Items listed in a dataset:

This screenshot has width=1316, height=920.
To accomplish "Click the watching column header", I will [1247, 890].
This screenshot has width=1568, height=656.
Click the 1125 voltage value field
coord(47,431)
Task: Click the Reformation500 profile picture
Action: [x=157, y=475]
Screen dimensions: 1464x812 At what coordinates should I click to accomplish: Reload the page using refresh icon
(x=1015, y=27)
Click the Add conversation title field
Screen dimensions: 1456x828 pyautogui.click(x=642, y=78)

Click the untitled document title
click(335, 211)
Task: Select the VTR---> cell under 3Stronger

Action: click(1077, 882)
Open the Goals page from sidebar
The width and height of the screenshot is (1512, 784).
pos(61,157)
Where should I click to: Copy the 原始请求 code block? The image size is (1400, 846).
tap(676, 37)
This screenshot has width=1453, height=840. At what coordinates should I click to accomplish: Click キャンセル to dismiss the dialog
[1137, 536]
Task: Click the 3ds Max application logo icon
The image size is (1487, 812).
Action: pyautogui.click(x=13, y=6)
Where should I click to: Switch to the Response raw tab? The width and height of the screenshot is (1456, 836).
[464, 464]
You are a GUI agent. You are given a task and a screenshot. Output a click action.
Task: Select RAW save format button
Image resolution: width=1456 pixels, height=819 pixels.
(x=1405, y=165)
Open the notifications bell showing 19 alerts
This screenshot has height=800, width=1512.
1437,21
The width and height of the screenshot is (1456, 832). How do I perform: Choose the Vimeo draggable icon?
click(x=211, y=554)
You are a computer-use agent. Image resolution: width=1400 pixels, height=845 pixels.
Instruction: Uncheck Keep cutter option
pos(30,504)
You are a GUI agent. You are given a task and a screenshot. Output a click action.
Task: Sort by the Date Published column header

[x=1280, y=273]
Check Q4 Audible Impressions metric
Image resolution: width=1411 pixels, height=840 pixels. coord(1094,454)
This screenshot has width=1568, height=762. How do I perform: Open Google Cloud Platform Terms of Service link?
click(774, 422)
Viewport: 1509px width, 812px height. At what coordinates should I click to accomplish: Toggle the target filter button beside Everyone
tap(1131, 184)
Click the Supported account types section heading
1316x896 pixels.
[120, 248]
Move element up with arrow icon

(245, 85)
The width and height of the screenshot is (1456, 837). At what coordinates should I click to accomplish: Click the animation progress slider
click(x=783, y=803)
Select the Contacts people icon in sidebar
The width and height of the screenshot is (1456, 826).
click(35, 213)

Description of the task:
Line by line, copy the records exactly.

Your solution:
This screenshot has width=1316, height=920.
To accomplish "Click the watching column header", I will [1247, 890].
This screenshot has width=1568, height=656.
Click the 1125 voltage value field
coord(47,431)
Task: Click the Reformation500 profile picture
Action: [x=157, y=475]
Screen dimensions: 1464x812 At what coordinates should I click to accomplish: Reload the page using refresh icon
(x=1015, y=27)
Click the Add conversation title field
Screen dimensions: 1456x828 pyautogui.click(x=642, y=78)

Click the untitled document title
click(335, 211)
Task: Select the VTR---> cell under 3Stronger

Action: click(1077, 882)
Open the Goals page from sidebar
The width and height of the screenshot is (1512, 784).
pos(61,157)
Where should I click to: Copy the 原始请求 code block? The image size is (1400, 846).
tap(676, 37)
This screenshot has width=1453, height=840. At what coordinates should I click to accomplish: Click キャンセル to dismiss the dialog
[1137, 536]
Task: Click the 3ds Max application logo icon
The image size is (1487, 812).
Action: pyautogui.click(x=13, y=6)
Where should I click to: Switch to the Response raw tab? The width and height of the screenshot is (1456, 836).
[464, 464]
You are a GUI agent. You are given a task and a screenshot. Output a click action.
Task: Select RAW save format button
Image resolution: width=1456 pixels, height=819 pixels.
(x=1405, y=165)
Open the notifications bell showing 19 alerts
This screenshot has height=800, width=1512.
1437,21
The width and height of the screenshot is (1456, 832). How do I perform: Choose the Vimeo draggable icon?
click(x=211, y=554)
You are a computer-use agent. Image resolution: width=1400 pixels, height=845 pixels.
Instruction: Uncheck Keep cutter option
pos(30,504)
You are a GUI agent. You are given a task and a screenshot. Output a click action.
Task: Sort by the Date Published column header

[x=1280, y=273]
Check Q4 Audible Impressions metric
Image resolution: width=1411 pixels, height=840 pixels. coord(1094,454)
This screenshot has width=1568, height=762. How do I perform: Open Google Cloud Platform Terms of Service link?
click(774, 422)
Viewport: 1509px width, 812px height. At what coordinates should I click to accomplish: Toggle the target filter button beside Everyone
tap(1131, 184)
Click the Supported account types section heading
1316x896 pixels.
[120, 248]
Move element up with arrow icon

(245, 85)
The width and height of the screenshot is (1456, 837). At what coordinates should I click to accomplish: Click the animation progress slider
click(x=783, y=803)
Select the Contacts people icon in sidebar
The width and height of the screenshot is (1456, 826).
click(35, 213)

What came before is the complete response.